#### Activity
Reproduce exactly the lines from the one containing "Given: Click the 24 hour graph day title" through the end of the listing, minus the pictures.

#### Excerpted data
□ □ □ □ □

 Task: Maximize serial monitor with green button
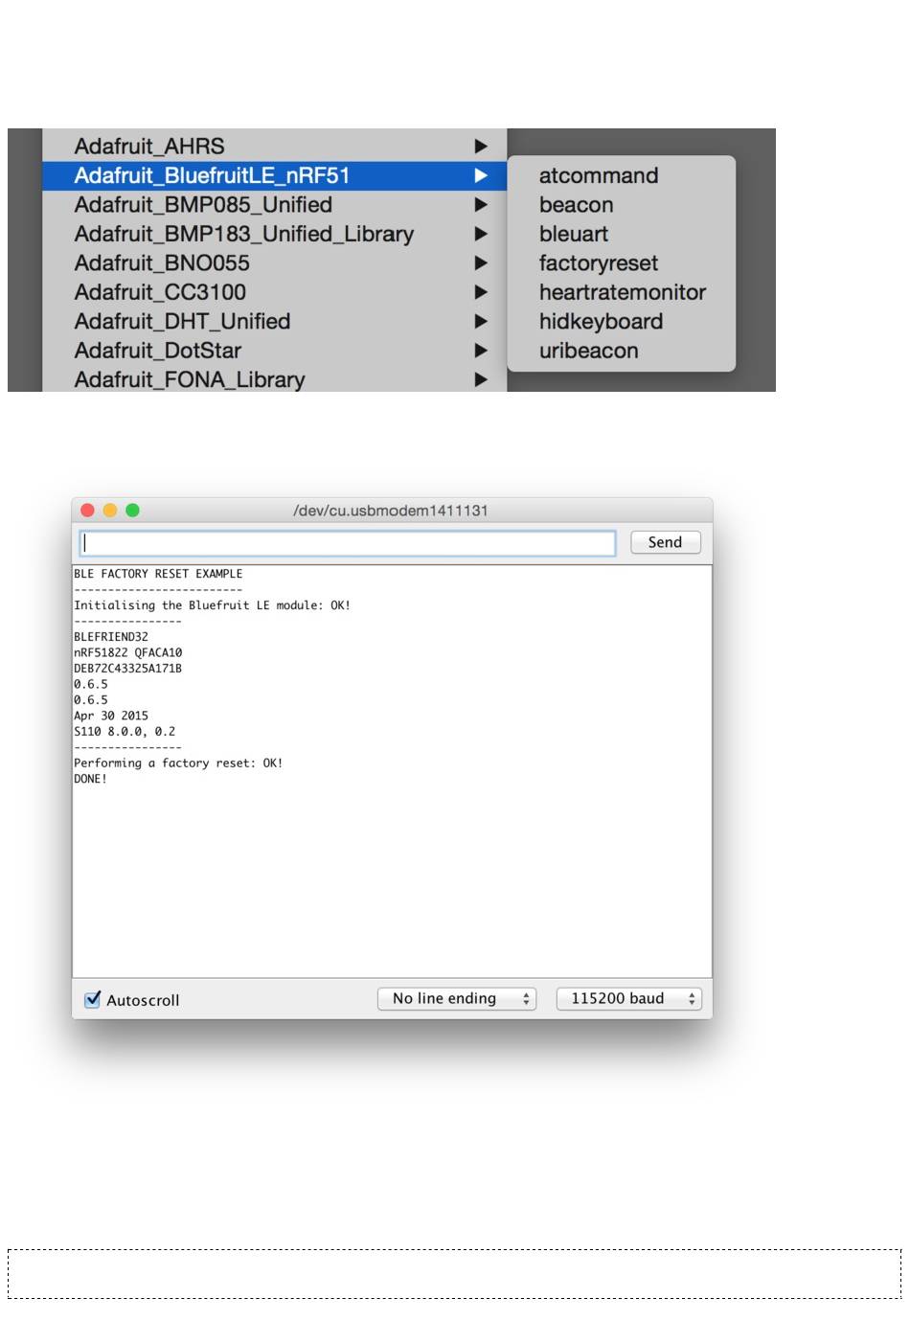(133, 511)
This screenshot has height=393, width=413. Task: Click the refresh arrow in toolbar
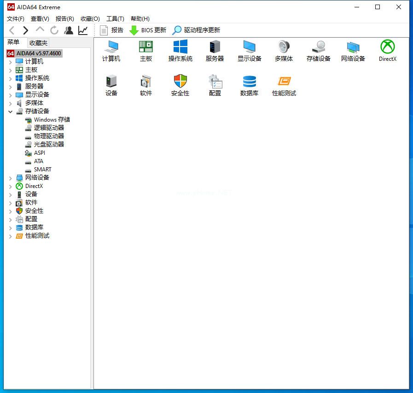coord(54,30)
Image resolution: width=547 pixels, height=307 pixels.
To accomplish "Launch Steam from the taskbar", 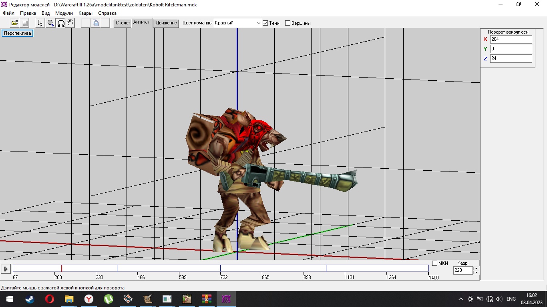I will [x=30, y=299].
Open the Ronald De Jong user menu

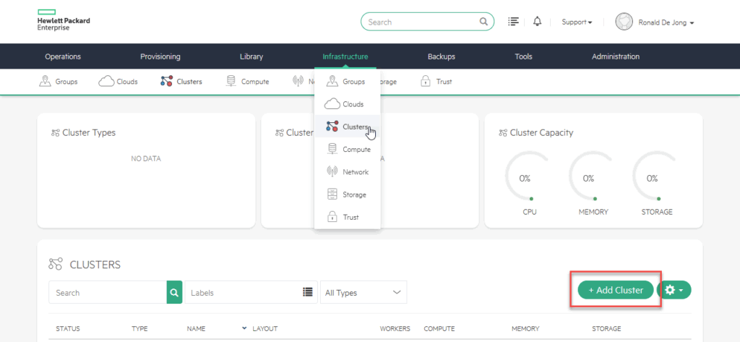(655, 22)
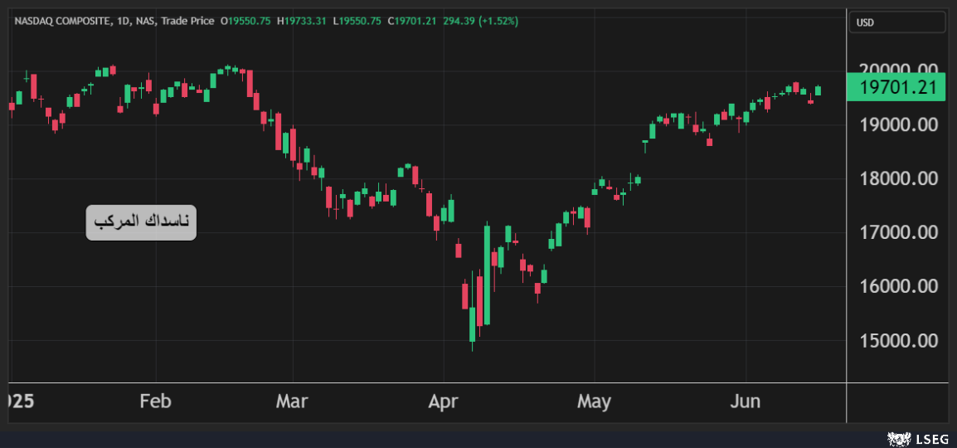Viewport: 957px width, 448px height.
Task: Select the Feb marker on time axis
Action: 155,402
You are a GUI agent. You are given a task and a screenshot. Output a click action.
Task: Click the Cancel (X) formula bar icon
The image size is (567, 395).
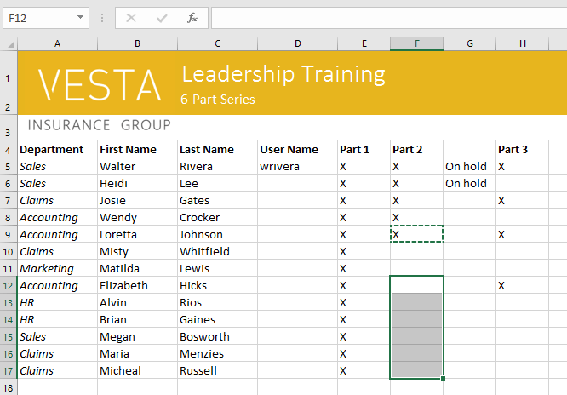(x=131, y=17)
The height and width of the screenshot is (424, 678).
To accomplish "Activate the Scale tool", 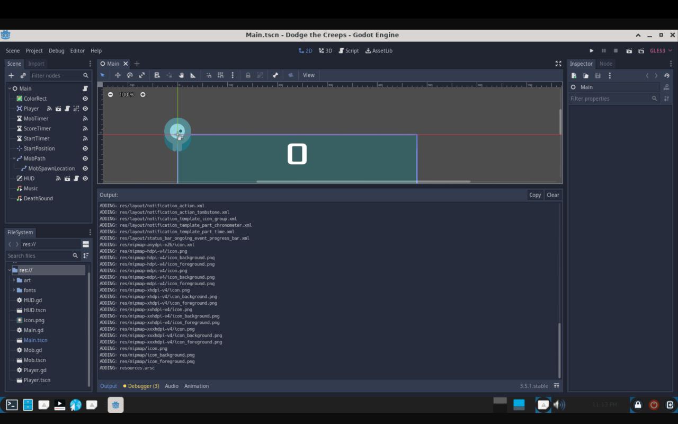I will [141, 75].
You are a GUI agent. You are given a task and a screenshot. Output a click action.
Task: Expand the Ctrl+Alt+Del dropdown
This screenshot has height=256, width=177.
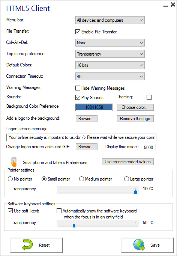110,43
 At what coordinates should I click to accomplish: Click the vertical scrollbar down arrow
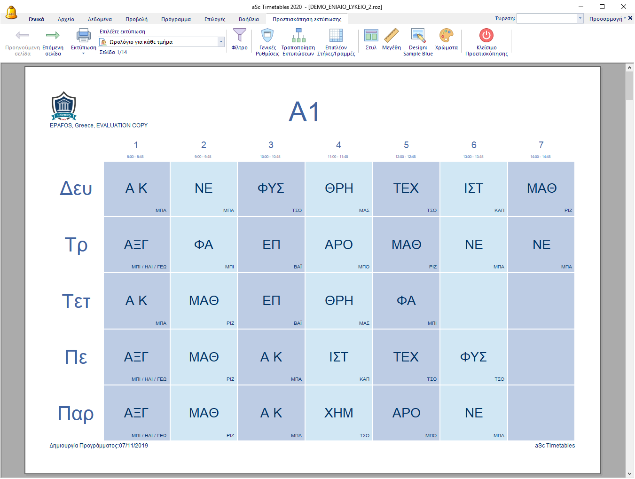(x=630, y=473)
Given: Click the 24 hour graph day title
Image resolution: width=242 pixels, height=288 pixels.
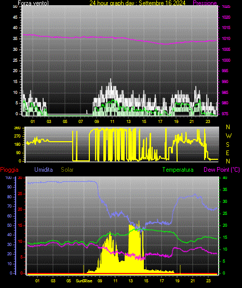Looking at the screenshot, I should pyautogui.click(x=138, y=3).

□ □ □ □ □

#### Result
Given: Click the 24 hour graph day title
Image resolution: width=242 pixels, height=288 pixels.
Looking at the screenshot, I should pyautogui.click(x=138, y=3).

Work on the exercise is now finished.